▶ _What to work on_
Instruction for the data below: set down exactly the lines from the line with "Dara (98, 173)" to the line with "hazar@pregitim.com (97, 225)", inclusive, and no others.

[Opening Records supplied section]

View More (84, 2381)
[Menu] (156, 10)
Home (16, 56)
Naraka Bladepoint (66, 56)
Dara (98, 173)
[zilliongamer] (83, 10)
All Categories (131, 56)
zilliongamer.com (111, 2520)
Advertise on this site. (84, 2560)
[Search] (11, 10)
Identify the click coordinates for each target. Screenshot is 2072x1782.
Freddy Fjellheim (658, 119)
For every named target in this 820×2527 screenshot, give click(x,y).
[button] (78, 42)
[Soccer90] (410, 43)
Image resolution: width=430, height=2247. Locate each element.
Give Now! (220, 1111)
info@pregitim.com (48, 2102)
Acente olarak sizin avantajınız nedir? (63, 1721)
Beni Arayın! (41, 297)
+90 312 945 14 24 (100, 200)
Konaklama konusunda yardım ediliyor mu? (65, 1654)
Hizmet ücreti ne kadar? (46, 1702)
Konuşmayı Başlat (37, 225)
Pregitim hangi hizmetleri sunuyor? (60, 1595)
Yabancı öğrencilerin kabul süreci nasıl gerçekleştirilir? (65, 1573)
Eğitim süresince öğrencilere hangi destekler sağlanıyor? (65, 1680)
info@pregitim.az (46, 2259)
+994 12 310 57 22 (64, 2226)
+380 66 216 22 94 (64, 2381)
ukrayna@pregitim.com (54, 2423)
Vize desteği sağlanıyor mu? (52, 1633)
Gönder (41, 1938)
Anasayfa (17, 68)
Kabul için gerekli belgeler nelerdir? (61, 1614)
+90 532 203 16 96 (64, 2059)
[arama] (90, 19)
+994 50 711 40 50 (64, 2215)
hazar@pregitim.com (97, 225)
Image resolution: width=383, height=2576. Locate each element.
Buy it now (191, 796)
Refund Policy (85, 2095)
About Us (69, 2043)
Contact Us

[Closing Records supplied section]

▶ _Result of the exercise_
Dara (98, 173)
[zilliongamer] (83, 10)
All Categories (131, 56)
zilliongamer.com (111, 2520)
Advertise on this site. (84, 2560)
[Search] (11, 10)
Identify the click coordinates for each target. Screenshot is 2072x1782.
Freddy Fjellheim (658, 119)
For every named target in this 820×2527 screenshot, give click(x,y).
[button] (78, 42)
[Soccer90] (410, 43)
Image resolution: width=430, height=2247. Locate each element.
Give Now! (220, 1111)
info@pregitim.com (48, 2102)
Acente olarak sizin avantajınız nedir? (63, 1721)
Beni Arayın! (41, 297)
+90 312 945 14 24 (100, 200)
Konaklama konusunda yardım ediliyor mu? (65, 1654)
Hizmet ücreti ne kadar? (46, 1702)
Konuşmayı Başlat (37, 225)
Pregitim hangi hizmetleri sunuyor? (60, 1595)
Yabancı öğrencilerin kabul süreci nasıl gerçekleştirilir? (65, 1573)
Eğitim süresince öğrencilere hangi destekler sağlanıyor? (65, 1680)
info@pregitim.az (46, 2259)
+994 12 310 57 22 (64, 2226)
+380 66 216 22 94 (64, 2381)
ukrayna@pregitim.com (54, 2423)
Vize desteği sağlanıyor mu? (52, 1633)
Gönder (41, 1938)
Anasayfa (17, 68)
Kabul için gerekli belgeler nelerdir? (61, 1614)
+90 532 203 16 96 (64, 2059)
[arama] (90, 19)
+994 50 711 40 50 (64, 2215)
hazar@pregitim.com (97, 225)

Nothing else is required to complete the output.